20 de octubre de 1916
Eusebio Fort conoció a Florián Pujolà la tarde del mes de octubre en que el tintorero entró en su establecimiento y pidió un piano de alquiler para sus hijas. Fort hizo algunas preguntas necesarias con la finalidad de orientar bien a su cliente: qué edad tenían las pianistas, cuál era su nivel interpretativo, en qué lugar de la casa pensaba instalar el piano y qué usos pensaba darle. Florián respondía sin hacer ninguna objeción. La hija mayor tenía dieciséis años, la segunda nueve y la pequeña siete. Del hijo de trece no dijo nada porque no venía al caso. Los hombres no necesitan pianos. Respecto al nivel interpretativo de las rositas: absolutamente inexistente. De hecho, tenía pensado preguntarle si conocía a algún profesor de confianza que diera lecciones a domicilio. Pensaba colocar el piano en algún rincón vistoso de la sala principal, al lado de la salida al jardín. El señor Fort preguntó si en ese lugar daba mucho el sol y el cliente respondió que no. El lugar recibió las bendiciones del experto. Y en cuanto a los usos del instrumento, el tintorero vaciló antes de decir:
—Pues lo tocarán. Harán música. Cuando sepan, claro. ¿Qué otros usos se le puede dar a uno de éstos? —señaló con la barbilla hacia la media docena de instrumentos que esperaban en la tienda.

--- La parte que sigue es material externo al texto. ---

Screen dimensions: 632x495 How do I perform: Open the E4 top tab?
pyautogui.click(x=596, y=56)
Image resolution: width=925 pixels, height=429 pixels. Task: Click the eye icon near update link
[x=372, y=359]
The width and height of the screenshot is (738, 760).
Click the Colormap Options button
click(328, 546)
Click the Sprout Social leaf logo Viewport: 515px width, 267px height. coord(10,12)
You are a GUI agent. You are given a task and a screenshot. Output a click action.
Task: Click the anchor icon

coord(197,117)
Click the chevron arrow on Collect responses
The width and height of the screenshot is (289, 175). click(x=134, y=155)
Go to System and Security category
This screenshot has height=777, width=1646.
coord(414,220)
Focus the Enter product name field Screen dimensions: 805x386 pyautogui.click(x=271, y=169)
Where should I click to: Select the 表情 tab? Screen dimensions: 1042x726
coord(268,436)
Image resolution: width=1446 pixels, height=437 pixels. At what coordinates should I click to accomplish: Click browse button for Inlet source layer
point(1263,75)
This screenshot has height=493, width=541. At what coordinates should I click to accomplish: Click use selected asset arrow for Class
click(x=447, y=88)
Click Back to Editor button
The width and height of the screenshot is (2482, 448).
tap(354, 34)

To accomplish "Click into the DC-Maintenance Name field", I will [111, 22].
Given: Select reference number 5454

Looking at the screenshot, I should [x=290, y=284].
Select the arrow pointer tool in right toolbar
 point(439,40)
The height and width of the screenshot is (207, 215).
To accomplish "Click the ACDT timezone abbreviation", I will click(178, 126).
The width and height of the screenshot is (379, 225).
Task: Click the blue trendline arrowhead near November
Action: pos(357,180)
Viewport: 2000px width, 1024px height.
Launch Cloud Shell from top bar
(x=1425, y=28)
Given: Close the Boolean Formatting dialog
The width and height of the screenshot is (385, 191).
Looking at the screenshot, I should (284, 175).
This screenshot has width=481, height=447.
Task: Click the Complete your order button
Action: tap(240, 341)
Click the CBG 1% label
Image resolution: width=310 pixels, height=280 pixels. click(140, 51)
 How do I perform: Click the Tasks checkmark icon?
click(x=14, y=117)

—Lo que usted busca es un instrumento de estudio, económico, práctico. Sus hijas tendrán suficiente para comenzar, por ahora no necesitan más. Nuestros modelos se alquilan con taburete, metrónomo y libro de partituras, todo incluido en el precio. Si ellas resultan buenas alumnas, dentro de un año o dos podríamos cambiar el piano por uno mejor. Y con respecto al profesor a domicilio… disculpe la inmodestia, pero tengo el gusto de recomendarme a mí mismo.
Florián salió muy satisfecho de la tienda que Eusebio Fort tenía en La Riera. Con piano, taburete, libro de partituras, una cosa que no recuerda cómo se llama ni para qué sirve y hasta profesor a domicilio. Qué visita tan provechosa.
A la mañana siguiente comienzan las lecciones, que duran sin una sola interrupción siete años, un mes y tres días. Exactamente hasta el momento en que doña Margarita decide interrumpirlas abruptamente por causas que nada tienen que ver con la música.